◆ **Document passage**

If I Die Without a Will in NJ, Will My Family Receive My Assets? A Look at the Case of Sally Rosenthal

Will your assets pass to family if you die without a Will in New Jersey? Not necessarily. In some cases, a decedent’s property can actually escheat, or revert, to the State of New Jersey when the decedent has living relatives. The only way to ensure that your property is distributed according to your wishes is to execute a Will. While it may be tempting to let estate planning take a back burner to the hustle and bustle of everyday life, having a Will and other necessary estate planning documents helps your loved ones avoid additional hassles at the time of your passing.

Intestacy laws govern what happens to a person’s assets when he or she dies without a Will. Intestacy laws, however, do not interfere with assets that are jointly owned–those go to the survivor; or assets that are subject to a separate designation of beneficiary–those go to the designated beneficiary. In New Jersey, heirs must survive the decedent by at least 120 hours to inherit. New Jersey has adopted an intestacy system that only considers those relatives in the third branch and closer as “heirs” for the purposes of intestate succession. This is known as a parentelic system. The first branch includes the decedent, his children, grandchildren and great-grandchildren. The second branch includes decedent’s parents, siblings, and nieces and nephews down the line to great-grandnieces and great-grandnephews. The third and final branch of heirs for purposes of the New Jersey intestacy laws consists of the decedent’s grandparents and descendants of grandparents including aunts, uncles, and first cousins.

It is important to note that if a decedent dies without a Will and has a spouse or domestic partner, that spouse or partner may not inherit the full estate. This debunks the common misconception that if you pass without a Will, your spouse will automatically receive everything. The surviving spouse or partner’s share depends on many things including but not limited to whether the couple had children together, whether there are children from a prior marriage, and whether the decedent has parents who are still living.

The following chart summarizes the current New Jersey intestacy laws.

If Decedent Had: Distribution Would Go To:
Spouse or domestic partner but no descendant or parent of the decedent survives the decedent The entire intestate estate to spouse or domestic partner.

◆ **Records shown**
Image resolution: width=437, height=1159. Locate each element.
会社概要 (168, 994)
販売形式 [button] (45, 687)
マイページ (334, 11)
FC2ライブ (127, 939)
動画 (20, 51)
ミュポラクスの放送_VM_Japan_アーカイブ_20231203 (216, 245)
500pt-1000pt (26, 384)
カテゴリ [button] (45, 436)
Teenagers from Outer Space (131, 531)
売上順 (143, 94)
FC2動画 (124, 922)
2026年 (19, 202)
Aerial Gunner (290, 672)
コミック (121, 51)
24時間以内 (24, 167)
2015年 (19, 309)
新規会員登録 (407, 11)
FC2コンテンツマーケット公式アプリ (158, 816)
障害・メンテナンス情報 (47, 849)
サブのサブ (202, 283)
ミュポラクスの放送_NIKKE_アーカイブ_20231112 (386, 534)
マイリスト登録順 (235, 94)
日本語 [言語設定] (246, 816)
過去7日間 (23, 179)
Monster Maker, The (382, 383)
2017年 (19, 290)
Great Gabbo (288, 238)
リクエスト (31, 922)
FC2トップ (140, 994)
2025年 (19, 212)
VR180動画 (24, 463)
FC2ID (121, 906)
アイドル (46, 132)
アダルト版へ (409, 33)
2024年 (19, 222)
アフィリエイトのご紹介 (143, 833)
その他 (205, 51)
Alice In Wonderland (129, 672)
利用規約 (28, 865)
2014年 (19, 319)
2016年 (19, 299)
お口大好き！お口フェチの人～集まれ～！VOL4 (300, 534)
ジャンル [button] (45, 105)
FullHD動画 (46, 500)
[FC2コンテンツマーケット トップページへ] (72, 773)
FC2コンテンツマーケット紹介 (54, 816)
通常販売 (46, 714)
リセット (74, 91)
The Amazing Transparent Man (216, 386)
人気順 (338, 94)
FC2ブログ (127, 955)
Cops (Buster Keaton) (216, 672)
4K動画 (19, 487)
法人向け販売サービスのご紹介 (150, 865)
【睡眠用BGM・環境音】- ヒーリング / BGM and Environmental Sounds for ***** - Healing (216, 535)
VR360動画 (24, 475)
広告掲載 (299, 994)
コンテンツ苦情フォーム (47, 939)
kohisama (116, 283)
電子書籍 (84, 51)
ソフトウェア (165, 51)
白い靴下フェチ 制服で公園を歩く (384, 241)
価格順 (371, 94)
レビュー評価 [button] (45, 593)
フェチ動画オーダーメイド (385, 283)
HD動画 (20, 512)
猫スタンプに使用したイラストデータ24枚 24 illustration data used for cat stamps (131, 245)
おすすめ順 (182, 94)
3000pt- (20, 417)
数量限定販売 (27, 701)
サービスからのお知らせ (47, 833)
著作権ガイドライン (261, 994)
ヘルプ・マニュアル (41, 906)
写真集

* * *

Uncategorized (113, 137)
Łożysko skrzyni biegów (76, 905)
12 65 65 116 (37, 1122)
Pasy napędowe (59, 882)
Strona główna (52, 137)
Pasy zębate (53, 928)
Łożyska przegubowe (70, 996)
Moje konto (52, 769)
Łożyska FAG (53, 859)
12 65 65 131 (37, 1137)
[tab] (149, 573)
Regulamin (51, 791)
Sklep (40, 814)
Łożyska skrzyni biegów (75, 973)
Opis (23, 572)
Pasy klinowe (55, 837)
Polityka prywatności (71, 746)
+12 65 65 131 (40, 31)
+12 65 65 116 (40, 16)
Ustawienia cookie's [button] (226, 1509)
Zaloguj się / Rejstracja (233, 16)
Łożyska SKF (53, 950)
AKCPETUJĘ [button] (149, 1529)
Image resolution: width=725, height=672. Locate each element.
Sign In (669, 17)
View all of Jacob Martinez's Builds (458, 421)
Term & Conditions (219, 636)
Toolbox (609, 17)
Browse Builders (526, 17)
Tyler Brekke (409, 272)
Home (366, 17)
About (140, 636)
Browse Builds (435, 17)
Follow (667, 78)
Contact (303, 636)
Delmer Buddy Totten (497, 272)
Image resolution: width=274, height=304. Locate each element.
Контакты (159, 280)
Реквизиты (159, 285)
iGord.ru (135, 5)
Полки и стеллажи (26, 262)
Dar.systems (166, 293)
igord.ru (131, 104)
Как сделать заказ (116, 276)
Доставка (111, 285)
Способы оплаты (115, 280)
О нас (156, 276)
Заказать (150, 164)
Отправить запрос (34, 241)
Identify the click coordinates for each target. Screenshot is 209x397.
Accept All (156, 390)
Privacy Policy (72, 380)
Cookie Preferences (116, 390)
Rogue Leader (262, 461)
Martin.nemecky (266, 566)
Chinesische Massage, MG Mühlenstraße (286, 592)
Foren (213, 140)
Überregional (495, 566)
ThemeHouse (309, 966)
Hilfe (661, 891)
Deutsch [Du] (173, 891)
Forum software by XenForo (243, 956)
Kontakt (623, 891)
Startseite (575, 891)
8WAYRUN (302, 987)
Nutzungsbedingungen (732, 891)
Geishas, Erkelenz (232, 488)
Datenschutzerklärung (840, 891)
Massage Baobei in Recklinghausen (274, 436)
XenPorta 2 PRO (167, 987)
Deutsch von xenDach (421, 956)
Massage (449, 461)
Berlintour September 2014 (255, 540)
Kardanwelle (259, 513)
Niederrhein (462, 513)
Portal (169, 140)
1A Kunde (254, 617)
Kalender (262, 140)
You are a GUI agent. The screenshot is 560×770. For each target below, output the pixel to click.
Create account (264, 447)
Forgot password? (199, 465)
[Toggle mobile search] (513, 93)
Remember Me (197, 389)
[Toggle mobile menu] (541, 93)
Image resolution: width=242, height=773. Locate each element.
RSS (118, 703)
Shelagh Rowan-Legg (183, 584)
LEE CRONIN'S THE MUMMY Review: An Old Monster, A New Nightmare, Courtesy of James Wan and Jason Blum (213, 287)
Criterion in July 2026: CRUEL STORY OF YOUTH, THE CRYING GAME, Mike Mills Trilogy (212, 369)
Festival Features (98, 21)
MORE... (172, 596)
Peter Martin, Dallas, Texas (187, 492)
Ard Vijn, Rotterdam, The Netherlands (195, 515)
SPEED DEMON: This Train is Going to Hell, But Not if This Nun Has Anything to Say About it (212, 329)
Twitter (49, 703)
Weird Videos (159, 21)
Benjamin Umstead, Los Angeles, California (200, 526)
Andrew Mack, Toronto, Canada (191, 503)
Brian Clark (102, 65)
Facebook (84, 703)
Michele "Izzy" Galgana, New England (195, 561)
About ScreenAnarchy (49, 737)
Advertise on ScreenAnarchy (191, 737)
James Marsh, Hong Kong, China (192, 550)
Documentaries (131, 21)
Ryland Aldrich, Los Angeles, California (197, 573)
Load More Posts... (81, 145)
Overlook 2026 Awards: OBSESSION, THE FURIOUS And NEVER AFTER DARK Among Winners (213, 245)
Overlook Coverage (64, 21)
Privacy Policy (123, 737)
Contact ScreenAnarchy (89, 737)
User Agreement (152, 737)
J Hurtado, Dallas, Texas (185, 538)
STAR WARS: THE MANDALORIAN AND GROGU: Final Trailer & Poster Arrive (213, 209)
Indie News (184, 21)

...

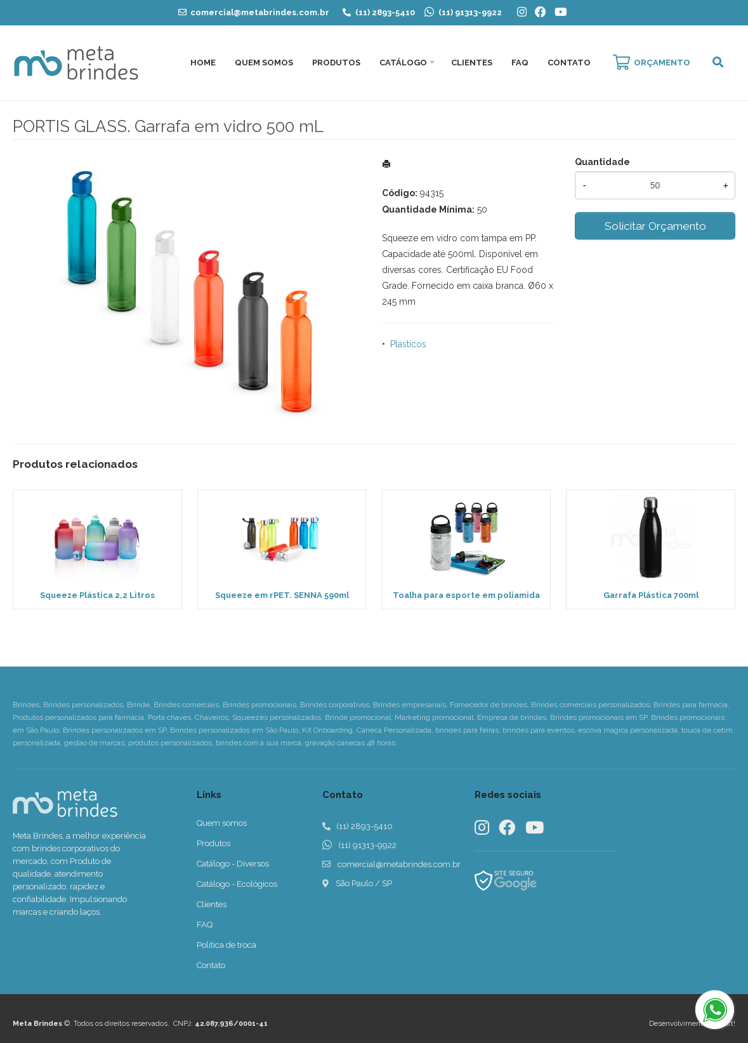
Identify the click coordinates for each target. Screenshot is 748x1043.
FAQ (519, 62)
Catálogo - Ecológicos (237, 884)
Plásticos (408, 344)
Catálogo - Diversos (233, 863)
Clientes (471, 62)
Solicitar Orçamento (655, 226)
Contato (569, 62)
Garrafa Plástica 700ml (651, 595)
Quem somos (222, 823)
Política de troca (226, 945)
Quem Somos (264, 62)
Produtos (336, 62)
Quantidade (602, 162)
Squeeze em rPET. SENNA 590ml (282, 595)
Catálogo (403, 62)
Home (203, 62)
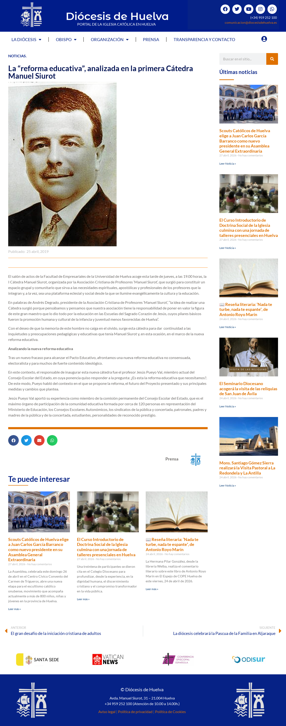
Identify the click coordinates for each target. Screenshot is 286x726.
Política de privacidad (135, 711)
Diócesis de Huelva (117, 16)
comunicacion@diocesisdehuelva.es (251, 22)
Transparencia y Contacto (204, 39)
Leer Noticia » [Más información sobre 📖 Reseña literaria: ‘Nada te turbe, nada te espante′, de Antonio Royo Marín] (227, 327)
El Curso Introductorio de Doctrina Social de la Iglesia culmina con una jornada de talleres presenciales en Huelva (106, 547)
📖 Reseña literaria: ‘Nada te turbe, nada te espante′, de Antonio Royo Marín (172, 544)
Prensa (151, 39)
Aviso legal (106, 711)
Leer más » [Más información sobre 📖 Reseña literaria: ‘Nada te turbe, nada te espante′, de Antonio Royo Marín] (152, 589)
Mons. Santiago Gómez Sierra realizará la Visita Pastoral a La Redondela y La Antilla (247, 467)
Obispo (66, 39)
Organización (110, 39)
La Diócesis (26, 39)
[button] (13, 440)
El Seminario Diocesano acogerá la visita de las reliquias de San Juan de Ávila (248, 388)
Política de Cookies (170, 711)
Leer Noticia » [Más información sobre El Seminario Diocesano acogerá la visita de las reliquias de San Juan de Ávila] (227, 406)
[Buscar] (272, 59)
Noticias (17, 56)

◆ **List of tasks**
(A) According to the intestacy article, how long must heirs survive the decedent to inherit in New Jersey?
(B) Rewrite the intestacy article from "Will your assets" to "of your passing.", substituting "burdens" for "hassles".

◆ **Worked answers**
(A) At least 120 hours.

(B)
Will your assets pass to family if you die without a Will in New Jersey? Not necessarily. In some cases, a decedent’s property can actually escheat, or revert, to the State of New Jersey when the decedent has living relatives. The only way to ensure that your property is distributed according to your wishes is to execute a Will. While it may be tempting to let estate planning take a back burner to the hustle and bustle of everyday life, having a Will and other necessary estate planning documents helps your loved ones avoid additional burdens at the time of your passing.